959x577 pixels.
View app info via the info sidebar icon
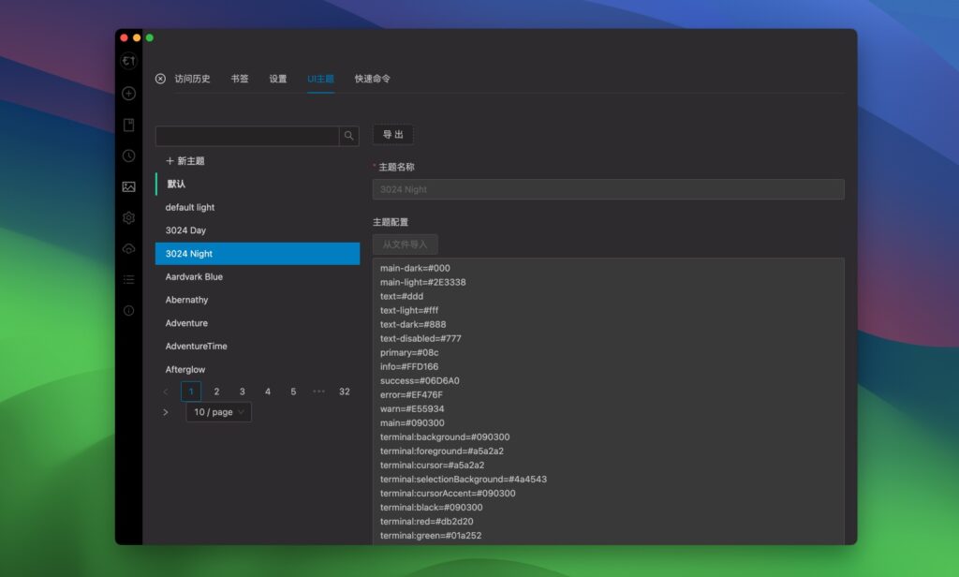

--

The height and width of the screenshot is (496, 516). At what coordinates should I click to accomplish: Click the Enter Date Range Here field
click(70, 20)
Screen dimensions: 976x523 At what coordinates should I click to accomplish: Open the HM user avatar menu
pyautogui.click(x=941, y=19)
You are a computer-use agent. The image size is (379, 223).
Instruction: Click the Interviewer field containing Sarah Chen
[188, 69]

==

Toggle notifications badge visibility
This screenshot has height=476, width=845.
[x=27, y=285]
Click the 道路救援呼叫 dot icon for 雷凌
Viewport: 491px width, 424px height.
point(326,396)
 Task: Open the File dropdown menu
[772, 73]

THE TASK:
Each line above that contains the string "icon" should be copied.

TASK ANSWER:
View app info via the info sidebar icon
Click the 道路救援呼叫 dot icon for 雷凌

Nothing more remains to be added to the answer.